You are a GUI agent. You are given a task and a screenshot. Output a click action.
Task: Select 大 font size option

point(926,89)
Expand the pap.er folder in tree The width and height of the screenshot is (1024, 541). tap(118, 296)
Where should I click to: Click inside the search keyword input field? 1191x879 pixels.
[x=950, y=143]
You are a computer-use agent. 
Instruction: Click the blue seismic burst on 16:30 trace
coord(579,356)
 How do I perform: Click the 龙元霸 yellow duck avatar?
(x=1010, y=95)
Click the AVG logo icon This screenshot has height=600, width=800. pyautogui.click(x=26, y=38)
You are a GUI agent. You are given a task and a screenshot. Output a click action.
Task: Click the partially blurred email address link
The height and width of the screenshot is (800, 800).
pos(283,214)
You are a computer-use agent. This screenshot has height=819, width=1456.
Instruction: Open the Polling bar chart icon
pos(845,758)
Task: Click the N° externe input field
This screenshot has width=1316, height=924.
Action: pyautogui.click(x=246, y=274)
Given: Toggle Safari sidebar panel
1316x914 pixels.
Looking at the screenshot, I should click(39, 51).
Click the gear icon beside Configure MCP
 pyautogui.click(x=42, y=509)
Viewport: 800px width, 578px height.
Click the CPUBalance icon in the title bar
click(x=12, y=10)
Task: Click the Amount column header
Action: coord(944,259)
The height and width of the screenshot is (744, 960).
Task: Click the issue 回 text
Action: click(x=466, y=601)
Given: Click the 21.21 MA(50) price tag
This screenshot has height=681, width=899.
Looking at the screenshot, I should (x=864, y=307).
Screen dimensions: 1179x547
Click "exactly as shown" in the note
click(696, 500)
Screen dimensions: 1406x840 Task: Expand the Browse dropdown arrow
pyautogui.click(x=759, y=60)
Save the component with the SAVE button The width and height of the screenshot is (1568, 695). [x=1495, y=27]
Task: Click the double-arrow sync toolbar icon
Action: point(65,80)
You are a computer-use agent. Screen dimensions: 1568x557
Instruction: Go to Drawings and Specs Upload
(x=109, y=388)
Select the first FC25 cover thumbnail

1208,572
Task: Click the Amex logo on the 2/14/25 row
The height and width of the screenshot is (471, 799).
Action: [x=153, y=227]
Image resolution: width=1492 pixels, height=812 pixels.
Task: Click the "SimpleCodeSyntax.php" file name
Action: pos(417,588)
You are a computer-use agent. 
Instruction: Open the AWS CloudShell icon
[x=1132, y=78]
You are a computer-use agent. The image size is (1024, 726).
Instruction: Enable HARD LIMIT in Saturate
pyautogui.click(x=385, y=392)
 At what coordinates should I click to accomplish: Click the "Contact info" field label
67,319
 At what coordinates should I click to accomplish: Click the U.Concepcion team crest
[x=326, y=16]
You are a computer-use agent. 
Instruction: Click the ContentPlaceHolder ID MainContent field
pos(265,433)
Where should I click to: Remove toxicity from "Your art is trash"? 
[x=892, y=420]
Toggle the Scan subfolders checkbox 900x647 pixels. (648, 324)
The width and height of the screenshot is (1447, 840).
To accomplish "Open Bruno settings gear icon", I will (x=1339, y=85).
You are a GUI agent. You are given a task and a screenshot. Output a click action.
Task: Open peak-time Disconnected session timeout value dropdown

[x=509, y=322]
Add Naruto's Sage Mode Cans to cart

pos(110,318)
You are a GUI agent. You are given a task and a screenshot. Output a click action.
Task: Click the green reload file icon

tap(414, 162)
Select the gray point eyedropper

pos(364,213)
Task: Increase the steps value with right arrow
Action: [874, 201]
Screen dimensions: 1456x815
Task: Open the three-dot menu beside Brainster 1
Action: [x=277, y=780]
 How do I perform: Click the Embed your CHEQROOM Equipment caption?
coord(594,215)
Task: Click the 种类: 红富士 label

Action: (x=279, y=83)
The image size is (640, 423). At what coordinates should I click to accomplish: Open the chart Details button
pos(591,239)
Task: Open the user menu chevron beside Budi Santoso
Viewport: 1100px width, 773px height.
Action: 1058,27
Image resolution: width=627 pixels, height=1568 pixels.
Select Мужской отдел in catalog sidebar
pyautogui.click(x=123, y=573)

■ **EXERCISE TASK**: Can you render every line of the records above as a Markdown table with the columns Row and Line, numbering the rows and leaving out blank lines?

■ **TASK RESULT**:
| Row | Line |
|---|---|
| 1 | You are a GUI agent. You are given a task and a screenshot. Output a click action. |
| 2 | Task: Select 大 font size option |
| 3 | point(926,89) |
| 4 | Expand the pap.er folder in tree The width and height of the screenshot is (1024, 541). tap(118, 296) |
| 5 | Where should I click to: Click inside the search keyword input field? 1191x879 pixels. |
| 6 | [x=950, y=143] |
| 7 | You are a computer-use agent.  |
| 8 | Instruction: Click the blue seismic burst on 16:30 trace |
| 9 | coord(579,356) |
| 10 |  How do I perform: Click the 龙元霸 yellow duck avatar? |
| 11 | (x=1010, y=95) |
| 12 | Click the AVG logo icon This screenshot has height=600, width=800. pyautogui.click(x=26, y=38) |
| 13 | You are a GUI agent. You are given a task and a screenshot. Output a click action. |
| 14 | Task: Click the partially blurred email address link |
| 15 | The height and width of the screenshot is (800, 800). |
| 16 | pos(283,214) |
| 17 | You are a computer-use agent. This screenshot has height=819, width=1456. |
| 18 | Instruction: Open the Polling bar chart icon |
| 19 | pos(845,758) |
| 20 | Task: Click the N° externe input field |
| 21 | This screenshot has width=1316, height=924. |
| 22 | Action: pyautogui.click(x=246, y=274) |
| 23 | Given: Toggle Safari sidebar panel |
| 24 | 1316x914 pixels. |
| 25 | Looking at the screenshot, I should click(39, 51). |
| 26 | Click the gear icon beside Configure MCP |
| 27 |  pyautogui.click(x=42, y=509) |
| 28 | Viewport: 800px width, 578px height. |
| 29 | Click the CPUBalance icon in the title bar |
| 30 | click(x=12, y=10) |
| 31 | Task: Click the Amount column header |
| 32 | Action: coord(944,259) |
| 33 | The height and width of the screenshot is (744, 960). |
| 34 | Task: Click the issue 回 text |
| 35 | Action: click(x=466, y=601) |
| 36 | Given: Click the 21.21 MA(50) price tag |
| 37 | This screenshot has height=681, width=899. |
| 38 | Looking at the screenshot, I should (x=864, y=307). |
| 39 | Screen dimensions: 1179x547 |
| 40 | Click "exactly as shown" in the note |
| 41 | click(696, 500) |
| 42 | Screen dimensions: 1406x840 Task: Expand the Browse dropdown arrow |
| 43 | pyautogui.click(x=759, y=60) |
| 44 | Save the component with the SAVE button The width and height of the screenshot is (1568, 695). [x=1495, y=27] |
| 45 | Task: Click the double-arrow sync toolbar icon |
| 46 | Action: point(65,80) |
| 47 | You are a computer-use agent. Screen dimensions: 1568x557 |
| 48 | Instruction: Go to Drawings and Specs Upload |
| 49 | (x=109, y=388) |
| 50 | Select the first FC25 cover thumbnail |
| 51 | 1208,572 |
| 52 | Task: Click the Amex logo on the 2/14/25 row |
| 53 | The height and width of the screenshot is (471, 799). |
| 54 | Action: [x=153, y=227] |
| 55 | Image resolution: width=1492 pixels, height=812 pixels. |
| 56 | Task: Click the "SimpleCodeSyntax.php" file name |
| 57 | Action: pos(417,588) |
| 58 | You are a computer-use agent.  |
| 59 | Instruction: Open the AWS CloudShell icon |
| 60 | [x=1132, y=78] |
| 61 | You are a computer-use agent. The image size is (1024, 726). |
| 62 | Instruction: Enable HARD LIMIT in Saturate |
| 63 | pyautogui.click(x=385, y=392) |
| 64 |  At what coordinates should I click to accomplish: Click the "Contact info" field label |
| 65 | 67,319 |
| 66 |  At what coordinates should I click to accomplish: Click the U.Concepcion team crest |
| 67 | [x=326, y=16] |
| 68 | You are a computer-use agent.  |
| 69 | Instruction: Click the ContentPlaceHolder ID MainContent field |
| 70 | pos(265,433) |
| 71 | Where should I click to: Remove toxicity from "Your art is trash"?  |
| 72 | [x=892, y=420] |
| 73 | Toggle the Scan subfolders checkbox 900x647 pixels. (648, 324) |
| 74 | The width and height of the screenshot is (1447, 840). |
| 75 | To accomplish "Open Bruno settings gear icon", I will (x=1339, y=85). |
| 76 | You are a GUI agent. You are given a task and a screenshot. Output a click action. |
| 77 | Task: Open peak-time Disconnected session timeout value dropdown |
| 78 | [x=509, y=322] |
| 79 | Add Naruto's Sage Mode Cans to cart |
| 80 | pos(110,318) |
| 81 | You are a GUI agent. You are given a task and a screenshot. Output a click action. |
| 82 | Task: Click the green reload file icon |
| 83 | tap(414, 162) |
| 84 | Select the gray point eyedropper |
| 85 | pos(364,213) |
| 86 | Task: Increase the steps value with right arrow |
| 87 | Action: [874, 201] |
| 88 | Screen dimensions: 1456x815 |
| 89 | Task: Open the three-dot menu beside Brainster 1 |
| 90 | Action: [x=277, y=780] |
| 91 |  How do I perform: Click the Embed your CHEQROOM Equipment caption? |
| 92 | coord(594,215) |
| 93 | Task: Click the 种类: 红富士 label |
| 94 | Action: (x=279, y=83) |
| 95 | The image size is (640, 423). At what coordinates should I click to accomplish: Open the chart Details button |
| 96 | pos(591,239) |
| 97 | Task: Open the user menu chevron beside Budi Santoso |
| 98 | Viewport: 1100px width, 773px height. |
| 99 | Action: 1058,27 |
| 100 | Image resolution: width=627 pixels, height=1568 pixels. |
| 101 | Select Мужской отдел in catalog sidebar |
| 102 | pyautogui.click(x=123, y=573) |